If I wanted to create a TOTP-esque algorithm that generated a string n characters long, with each character being a base64 character, generated from a user secret r Base64 characters long, every s seconds, for each of u number of users, where the probability of collision is very small, how would I calculate the length of the string that was needed?

In case my wording is bad (I'm new to this), here's an example: Say it's generated every 30 seconds from the user's secret, I have 100,000,000 users, the algorithm output is 8 characters long, and the secret for each user is a 32 character Base64 string randomly generated when the user signed up. What would the probability be that two users got the same algorithm output as each other in any one 30s* period? How would I figure out how many characters I would need to make it a one in a million chance?

* Like TOTP, for all users, the 30s period would be the same, i.e. between seconds 0-29 or 30-59 on the clock.

## Solution

If I wanted to create a TOTP-esque algorithm that generated a string n characters long, with each character being a base64 character, generated from a user secret r Base64 characters long, every s seconds, for each of u number of users, where the probability of collision is very small, how would I calculate the length of the string that was needed?

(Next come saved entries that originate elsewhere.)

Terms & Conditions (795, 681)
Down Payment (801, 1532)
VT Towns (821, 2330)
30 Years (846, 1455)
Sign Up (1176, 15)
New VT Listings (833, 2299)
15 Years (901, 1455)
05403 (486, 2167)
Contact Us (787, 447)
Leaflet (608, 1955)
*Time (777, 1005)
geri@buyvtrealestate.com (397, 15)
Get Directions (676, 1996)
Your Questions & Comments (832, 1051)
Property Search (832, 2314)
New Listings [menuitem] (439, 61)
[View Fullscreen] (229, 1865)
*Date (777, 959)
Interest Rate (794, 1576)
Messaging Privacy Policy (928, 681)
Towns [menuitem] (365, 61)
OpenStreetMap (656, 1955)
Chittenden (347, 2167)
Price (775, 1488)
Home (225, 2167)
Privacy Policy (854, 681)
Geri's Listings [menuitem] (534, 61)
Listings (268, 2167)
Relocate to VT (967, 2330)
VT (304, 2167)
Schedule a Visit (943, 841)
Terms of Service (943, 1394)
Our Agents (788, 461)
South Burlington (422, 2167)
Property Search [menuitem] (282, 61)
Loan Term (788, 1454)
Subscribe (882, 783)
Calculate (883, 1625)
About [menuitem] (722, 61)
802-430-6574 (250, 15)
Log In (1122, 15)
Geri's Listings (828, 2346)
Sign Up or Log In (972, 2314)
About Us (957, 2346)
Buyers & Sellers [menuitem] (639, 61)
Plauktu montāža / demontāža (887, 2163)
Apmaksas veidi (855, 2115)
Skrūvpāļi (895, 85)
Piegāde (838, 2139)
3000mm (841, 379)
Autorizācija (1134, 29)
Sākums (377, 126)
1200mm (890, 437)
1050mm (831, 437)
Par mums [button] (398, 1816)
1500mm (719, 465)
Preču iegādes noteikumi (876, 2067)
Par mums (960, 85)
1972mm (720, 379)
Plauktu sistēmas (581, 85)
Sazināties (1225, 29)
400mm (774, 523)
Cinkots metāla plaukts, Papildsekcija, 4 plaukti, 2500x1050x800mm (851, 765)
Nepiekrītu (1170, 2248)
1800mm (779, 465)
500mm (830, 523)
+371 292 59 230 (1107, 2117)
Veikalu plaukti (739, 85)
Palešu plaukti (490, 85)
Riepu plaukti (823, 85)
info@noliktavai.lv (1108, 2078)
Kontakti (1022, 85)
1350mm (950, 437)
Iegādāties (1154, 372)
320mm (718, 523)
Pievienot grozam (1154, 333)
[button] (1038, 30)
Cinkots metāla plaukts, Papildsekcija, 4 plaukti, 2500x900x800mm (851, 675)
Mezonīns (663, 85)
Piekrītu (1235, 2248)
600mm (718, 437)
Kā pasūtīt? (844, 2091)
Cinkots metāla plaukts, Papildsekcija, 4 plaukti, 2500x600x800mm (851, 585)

Well, the probability that two specific users get the same r secret is $$2^{-6r}$$; there are $$u(u-1)/2$$ distinct pairs of users, hence the probability that there exists a pair somewhere with the same secret is no more than $$2^{-6r} u(u-1)/2$$ - with the values of $$r, u$$ you mentioned ($$r=32, u=100,000,000$$), this is tiny (circa $$2^{-138.8}$$, and so we can safely ignore that.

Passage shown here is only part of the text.